E ensinar a alguns jornalistas algumas noções de geografia política?

É curioso ver algumas gaffes ou omissões dos nossos jornalistas televisivos. Na última semana encontrei dois casos que mostram o incrível desconhecimento (de geografia política, sobretudo) da classe do que se passa no Mundo.
Achava que o nosso jornalismo desportivo era melhor, mas aparentemente enganei-me (o televisivo, pelo menos). Ainda sobre o Portugal-Argentina de há dias, um jogo maçador e frustrador das expectativas de quem ia ver um duelo de selecções entre Cristiano Ronaldo e Messi, era bom saber quem teve a ideia de marcar aquele jogo no estádio de Old Trafford, casa do Manchester United, à mesma hora de um Escócia-Inglaterra. Como era de prever, só esteve meia casa, e quase ninguém devia ser britânico, a avaliar pelas bandeiras e pelas feições do público. O que não admira. o confronto entre ingleses e escoceses é o mais antigo entre selecções, e ainda mantém alguma chama de rivalidade, provavelmente atiçada com o recente referendo sobre a autodeterminação na Escócia. Ou seja, os ingleses estavam todos a ver o jogo da sua equipa, que aliás até ganhou. Mas na maçadoria do jogo, e por causa das múltiplas nacionalidades presentes no estádio, sobressaiu a certa altura a entrada de um adepto pelo relvado dentro. Os stewards agarraram-no e a brincadeira acabou ali. Os jornalistas, entre gracejos, repararam que tinham uma camisola argentina, mas provavelmente por ignorâncias, não falaram da bandeira que adepto empunhava, que era simplesmente a do Curdistão. O que se percebe perfeitamente, numa altura em que os curdos, ao mesmo tempo que têm mais autonomia do que nunca, debatem-se com a ameaça do autodenominado "Estado Islâmico", ou califado do Levante. Aparentemente ninguém na imprensa portuguesa referiu isso. Caso fosse, por exemplo, um palestiniano, ou um catalão, com toda a certeza que não se esqueceriam. Mas como a causa curda não tem a mesma popularidade e provavelmente acharam que aquela bandeira tricolor com um sol no meio era apenas o distintivo de um qualquer clube de futebol, a coisa passou incógnita. Para uns será um pormenor de somenos. Para outros, e olhando para o que se passa na região do Curdistão, deveria ser uma falha digna de repórteres apenas e só da bola, como se demonstrou ser.
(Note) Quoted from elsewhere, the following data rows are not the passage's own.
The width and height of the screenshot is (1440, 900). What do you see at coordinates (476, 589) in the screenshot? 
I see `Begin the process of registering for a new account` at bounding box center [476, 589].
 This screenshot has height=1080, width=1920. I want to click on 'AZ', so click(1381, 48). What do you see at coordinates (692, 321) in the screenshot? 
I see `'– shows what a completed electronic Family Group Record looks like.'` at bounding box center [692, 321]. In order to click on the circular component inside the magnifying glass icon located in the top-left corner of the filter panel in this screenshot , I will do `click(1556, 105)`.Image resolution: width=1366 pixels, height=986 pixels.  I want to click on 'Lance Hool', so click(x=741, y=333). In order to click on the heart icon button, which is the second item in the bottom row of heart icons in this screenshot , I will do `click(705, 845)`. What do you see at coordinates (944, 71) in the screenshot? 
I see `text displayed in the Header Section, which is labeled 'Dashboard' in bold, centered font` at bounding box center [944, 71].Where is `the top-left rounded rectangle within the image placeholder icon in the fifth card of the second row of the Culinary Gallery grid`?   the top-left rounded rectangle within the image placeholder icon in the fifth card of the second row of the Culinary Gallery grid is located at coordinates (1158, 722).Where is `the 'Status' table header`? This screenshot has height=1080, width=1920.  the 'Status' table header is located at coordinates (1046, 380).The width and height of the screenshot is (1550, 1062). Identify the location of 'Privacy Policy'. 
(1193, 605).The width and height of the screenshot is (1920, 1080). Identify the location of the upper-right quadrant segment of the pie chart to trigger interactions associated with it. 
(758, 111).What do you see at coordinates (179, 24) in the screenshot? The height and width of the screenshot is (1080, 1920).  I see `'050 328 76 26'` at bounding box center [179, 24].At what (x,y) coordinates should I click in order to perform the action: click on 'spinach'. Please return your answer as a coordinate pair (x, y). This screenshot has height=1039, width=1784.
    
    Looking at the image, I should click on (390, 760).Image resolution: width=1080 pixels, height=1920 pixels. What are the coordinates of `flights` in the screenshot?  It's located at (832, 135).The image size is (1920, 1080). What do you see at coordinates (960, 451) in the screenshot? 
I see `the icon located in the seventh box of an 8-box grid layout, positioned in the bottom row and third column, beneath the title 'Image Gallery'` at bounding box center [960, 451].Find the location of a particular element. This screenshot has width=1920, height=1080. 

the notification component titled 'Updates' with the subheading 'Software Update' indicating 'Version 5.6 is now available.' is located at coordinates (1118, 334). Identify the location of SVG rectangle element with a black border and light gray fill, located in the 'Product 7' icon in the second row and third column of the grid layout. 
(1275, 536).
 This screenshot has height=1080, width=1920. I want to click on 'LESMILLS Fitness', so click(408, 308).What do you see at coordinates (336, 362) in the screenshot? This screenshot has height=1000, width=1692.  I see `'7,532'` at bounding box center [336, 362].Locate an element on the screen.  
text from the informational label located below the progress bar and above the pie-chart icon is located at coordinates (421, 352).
E ontem, mais uma falha, esta quase burlesca: aquela em que um jornalista, nos Emirados Árabes Unidos, relatava a visita de Cavaco Silva à federação da Arábia, dizendo que o chefe de estado português seria recebido pelo "príncipe herdeiro e presidente da república". Um paradoxo só explicável por se tratar de uma monarquia electiva, mas que nem por isso se trata de uma república, nem tem um "presidente".